Economists claim that austerity measures already announced, including a two-year freeze on most public sector pay and a rise in a tax on goods and services, will likely harm poor families.

According to excerpts of his speech released in advance, Cameron planned to assure the public that Britain’s richer residents will also feel the impact of budget restraint.

“As we work to balance the budget … it is fair that those with broader shoulders bear greater load,” he planned to say, according to the excerpts.

Treasury chief George Osborne will announce a five-year program of cuts in an address to Parliament on Oct. 20, as he takes an ax to government departments and welfare programs to clear the country’s record debts.

Osborne, who is seeking to save about 86 billion pounds ($135 billion) in government spending over the next five years, says families in which one parent earns more than 44,000 pounds ($70,000) per year will lose child benefit payments from 2013. Currently, all families are paid 20 pounds ($32) a week for their eldest child and about 13 pounds ($20) for other children.

Cameron said the idea should have been included in his party’s election manifesto, or the pact drafted when his Conservative Party forged a coalition deal with the smaller Liberal Democrats. “I acknowledge this was not in our manifesto. Of course I am sorry about that,” he told ITV News.

But the leader defended the planned squeeze on benefits and a planned cap on payments to jobless families — aimed at ensuring those out of work can’t claim more in benefits than others can earn in jobs.

“We will make a bold choice. For too long, we have measured success in tackling poverty by the size of the check we give people … ,” Cameron’ text read. “If you really can’t work, we’ll look after you. But if you can work but refuse to work, we will not let you live off the hard work of others.”

Before Cameron’s speech, defense secretary Liam Fox told the rally that Britain’s fleet of nuclear-missile armed submarines would not be sacrificed under the spending cuts.

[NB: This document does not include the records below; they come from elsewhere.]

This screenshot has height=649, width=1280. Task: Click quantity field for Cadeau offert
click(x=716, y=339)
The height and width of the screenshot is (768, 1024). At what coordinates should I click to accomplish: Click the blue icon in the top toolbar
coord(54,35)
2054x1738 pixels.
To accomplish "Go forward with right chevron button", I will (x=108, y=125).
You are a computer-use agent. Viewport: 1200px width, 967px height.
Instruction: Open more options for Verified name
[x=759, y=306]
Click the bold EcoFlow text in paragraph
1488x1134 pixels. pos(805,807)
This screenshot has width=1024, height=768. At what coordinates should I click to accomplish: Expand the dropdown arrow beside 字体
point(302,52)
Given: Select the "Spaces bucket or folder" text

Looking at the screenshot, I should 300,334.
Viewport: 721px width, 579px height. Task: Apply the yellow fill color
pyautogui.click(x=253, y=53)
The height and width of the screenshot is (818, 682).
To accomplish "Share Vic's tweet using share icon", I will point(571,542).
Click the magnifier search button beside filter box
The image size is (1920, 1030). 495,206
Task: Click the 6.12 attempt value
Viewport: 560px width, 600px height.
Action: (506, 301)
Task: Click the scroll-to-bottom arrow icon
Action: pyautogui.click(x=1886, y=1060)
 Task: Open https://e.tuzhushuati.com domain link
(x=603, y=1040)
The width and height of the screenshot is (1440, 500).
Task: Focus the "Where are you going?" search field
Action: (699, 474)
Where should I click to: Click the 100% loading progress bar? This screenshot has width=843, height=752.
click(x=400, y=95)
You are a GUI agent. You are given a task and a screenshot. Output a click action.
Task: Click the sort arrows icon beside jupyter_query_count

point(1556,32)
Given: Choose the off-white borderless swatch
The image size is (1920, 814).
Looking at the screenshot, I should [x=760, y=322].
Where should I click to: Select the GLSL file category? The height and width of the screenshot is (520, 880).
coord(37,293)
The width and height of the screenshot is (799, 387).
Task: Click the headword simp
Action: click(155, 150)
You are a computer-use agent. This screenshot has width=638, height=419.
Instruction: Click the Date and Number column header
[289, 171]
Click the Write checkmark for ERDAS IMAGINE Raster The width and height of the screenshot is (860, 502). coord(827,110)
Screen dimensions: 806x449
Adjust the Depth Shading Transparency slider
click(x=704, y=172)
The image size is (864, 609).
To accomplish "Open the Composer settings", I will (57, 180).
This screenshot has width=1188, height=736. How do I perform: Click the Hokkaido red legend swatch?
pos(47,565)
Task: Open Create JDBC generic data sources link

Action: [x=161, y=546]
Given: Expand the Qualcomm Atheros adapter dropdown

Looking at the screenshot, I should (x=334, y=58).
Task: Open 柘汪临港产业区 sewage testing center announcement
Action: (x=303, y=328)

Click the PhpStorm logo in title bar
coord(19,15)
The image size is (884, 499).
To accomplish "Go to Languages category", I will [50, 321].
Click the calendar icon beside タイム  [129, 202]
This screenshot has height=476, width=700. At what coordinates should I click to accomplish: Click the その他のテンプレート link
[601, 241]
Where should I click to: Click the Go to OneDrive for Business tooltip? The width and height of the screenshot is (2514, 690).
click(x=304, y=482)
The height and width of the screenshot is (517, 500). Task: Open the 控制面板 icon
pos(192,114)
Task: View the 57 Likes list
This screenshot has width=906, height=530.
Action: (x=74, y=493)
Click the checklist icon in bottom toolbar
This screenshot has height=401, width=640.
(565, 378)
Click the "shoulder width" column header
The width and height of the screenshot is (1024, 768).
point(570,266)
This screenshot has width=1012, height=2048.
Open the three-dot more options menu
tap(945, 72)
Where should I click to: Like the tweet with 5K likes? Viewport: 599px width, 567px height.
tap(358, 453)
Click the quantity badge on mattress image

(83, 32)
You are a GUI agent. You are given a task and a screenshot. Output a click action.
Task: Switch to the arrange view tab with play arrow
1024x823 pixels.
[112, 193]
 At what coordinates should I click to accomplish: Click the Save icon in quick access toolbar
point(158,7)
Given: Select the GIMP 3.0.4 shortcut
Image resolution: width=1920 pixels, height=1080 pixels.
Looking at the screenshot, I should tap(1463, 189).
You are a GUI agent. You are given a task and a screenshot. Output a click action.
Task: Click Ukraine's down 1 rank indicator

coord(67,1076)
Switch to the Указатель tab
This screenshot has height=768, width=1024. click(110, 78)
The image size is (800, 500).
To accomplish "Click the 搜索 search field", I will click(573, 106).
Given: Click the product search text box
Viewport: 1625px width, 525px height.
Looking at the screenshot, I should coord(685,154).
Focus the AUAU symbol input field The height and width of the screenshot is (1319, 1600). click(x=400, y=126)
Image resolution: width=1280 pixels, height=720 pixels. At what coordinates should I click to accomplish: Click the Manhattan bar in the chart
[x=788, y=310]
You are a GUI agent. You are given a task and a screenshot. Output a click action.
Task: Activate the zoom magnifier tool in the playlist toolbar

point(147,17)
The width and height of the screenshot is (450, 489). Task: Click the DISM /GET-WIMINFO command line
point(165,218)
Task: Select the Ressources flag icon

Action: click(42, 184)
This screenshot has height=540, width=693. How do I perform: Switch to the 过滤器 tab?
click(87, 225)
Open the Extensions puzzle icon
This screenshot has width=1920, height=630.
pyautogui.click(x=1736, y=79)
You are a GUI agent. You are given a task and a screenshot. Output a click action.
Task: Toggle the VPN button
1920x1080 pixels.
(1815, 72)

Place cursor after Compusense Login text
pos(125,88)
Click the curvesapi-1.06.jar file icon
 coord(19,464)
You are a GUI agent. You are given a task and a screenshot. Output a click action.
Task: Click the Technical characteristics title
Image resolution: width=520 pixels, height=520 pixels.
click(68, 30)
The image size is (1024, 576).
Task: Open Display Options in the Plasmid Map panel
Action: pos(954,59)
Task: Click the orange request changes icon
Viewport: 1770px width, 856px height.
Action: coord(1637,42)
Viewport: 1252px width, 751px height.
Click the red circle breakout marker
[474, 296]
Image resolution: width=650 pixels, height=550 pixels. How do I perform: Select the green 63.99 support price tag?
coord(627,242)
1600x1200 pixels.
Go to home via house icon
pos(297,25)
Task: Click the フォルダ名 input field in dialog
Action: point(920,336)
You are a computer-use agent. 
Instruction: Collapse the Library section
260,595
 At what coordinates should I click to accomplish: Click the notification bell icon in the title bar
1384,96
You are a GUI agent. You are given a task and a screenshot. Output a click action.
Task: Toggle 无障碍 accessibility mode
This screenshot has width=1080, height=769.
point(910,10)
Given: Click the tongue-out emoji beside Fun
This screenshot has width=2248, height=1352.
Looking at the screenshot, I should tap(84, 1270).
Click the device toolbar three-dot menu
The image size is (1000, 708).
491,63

The fate of a planned 20-billion-pound ($32 billion) upgrade to the nuclear fleet has been under review by ministers, but Fox insisted it would go ahead. However, he did not specify if the government planned to reduce the number of submarines from four to three, or whether he will recommend a delay to the program until after current budget trimming is completed.

Fox repeated Cameron’s assertion that British troops would not have a combat role in Afghanistan beyond 2015 — and took a swipe at critics who have questioned the value of the mission there.

“It is fashionable to be pessimistic about Afghanistan, but there is real progress being made,” Fox told the convention.